● **Your goal**
Show every line of the listing below that contains the word "Given", treating uppercase and lowercase letters as distinct.
== The input ==
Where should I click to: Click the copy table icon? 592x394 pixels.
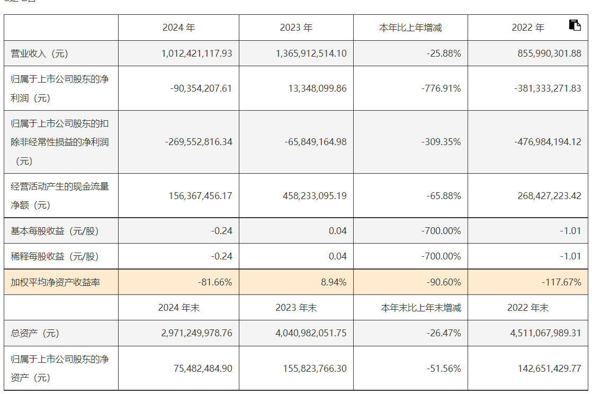(575, 25)
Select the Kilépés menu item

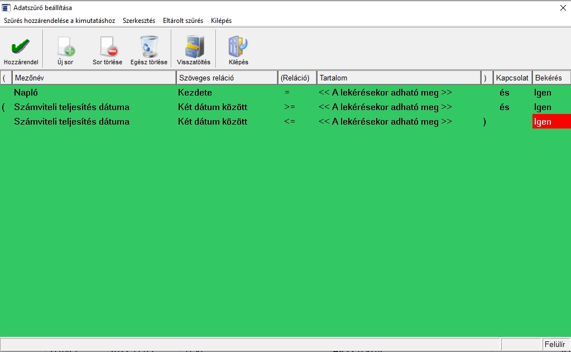click(x=221, y=21)
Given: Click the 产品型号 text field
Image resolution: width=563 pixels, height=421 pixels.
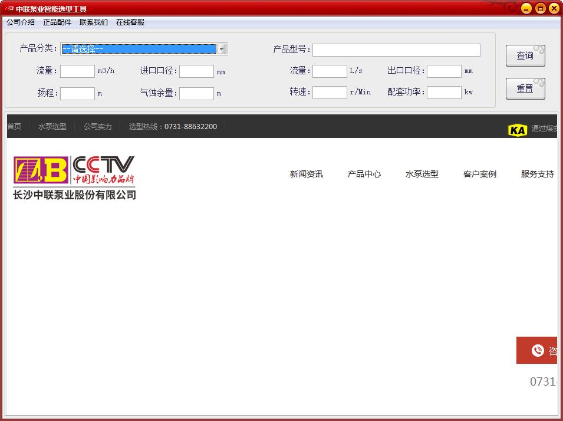Looking at the screenshot, I should pyautogui.click(x=396, y=50).
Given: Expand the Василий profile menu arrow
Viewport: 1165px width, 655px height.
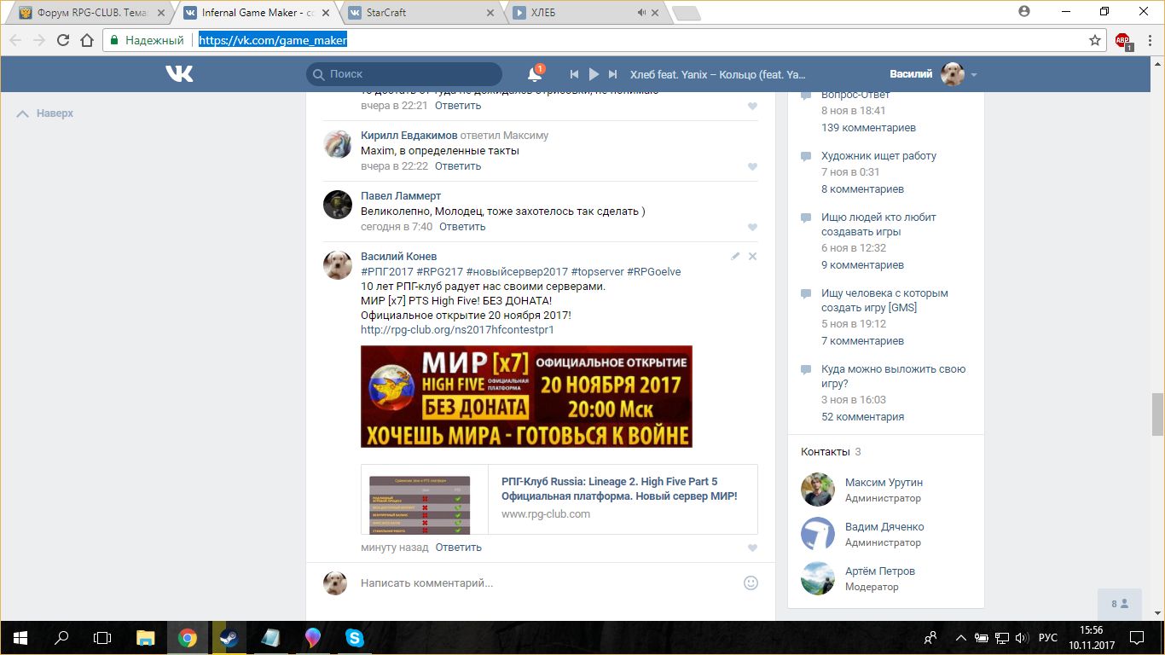Looking at the screenshot, I should point(974,75).
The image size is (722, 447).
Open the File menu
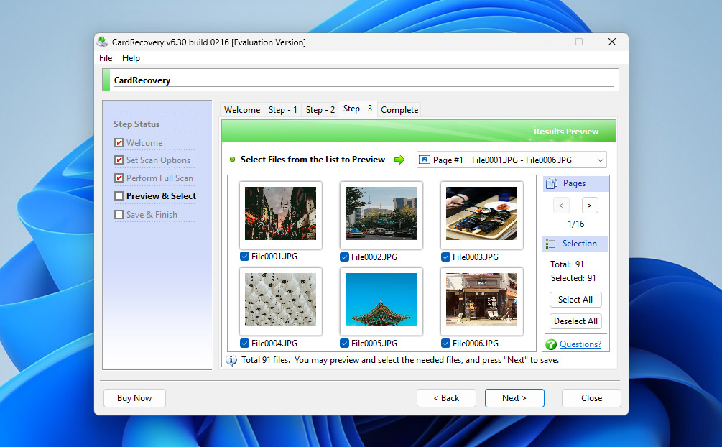point(106,58)
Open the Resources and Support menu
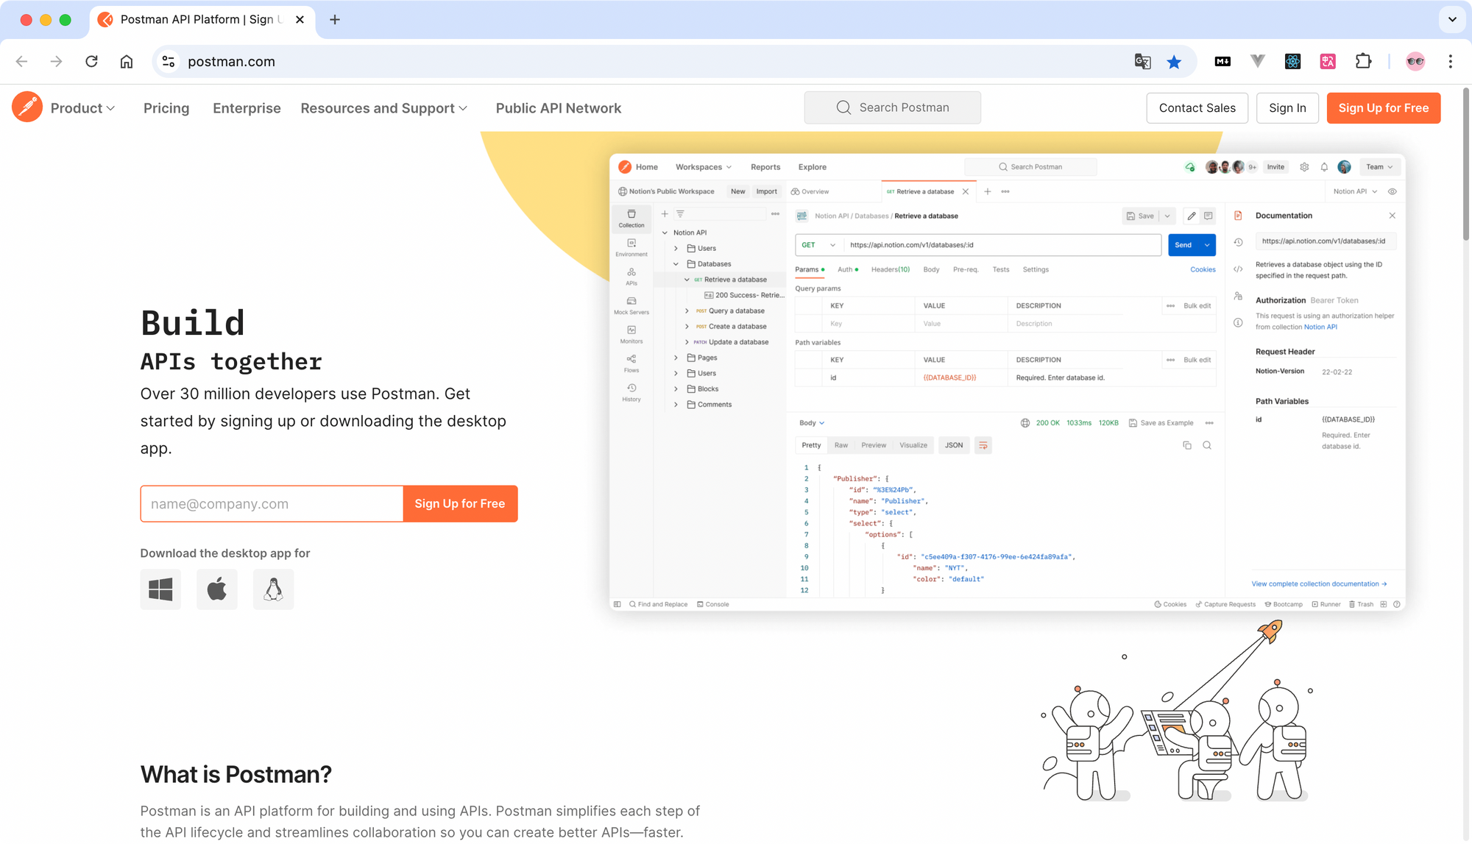The width and height of the screenshot is (1472, 844). (383, 108)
===
● **Exercise solution**
Given: Click the 产品型号 text field
Given: Expand the Василий profile menu arrow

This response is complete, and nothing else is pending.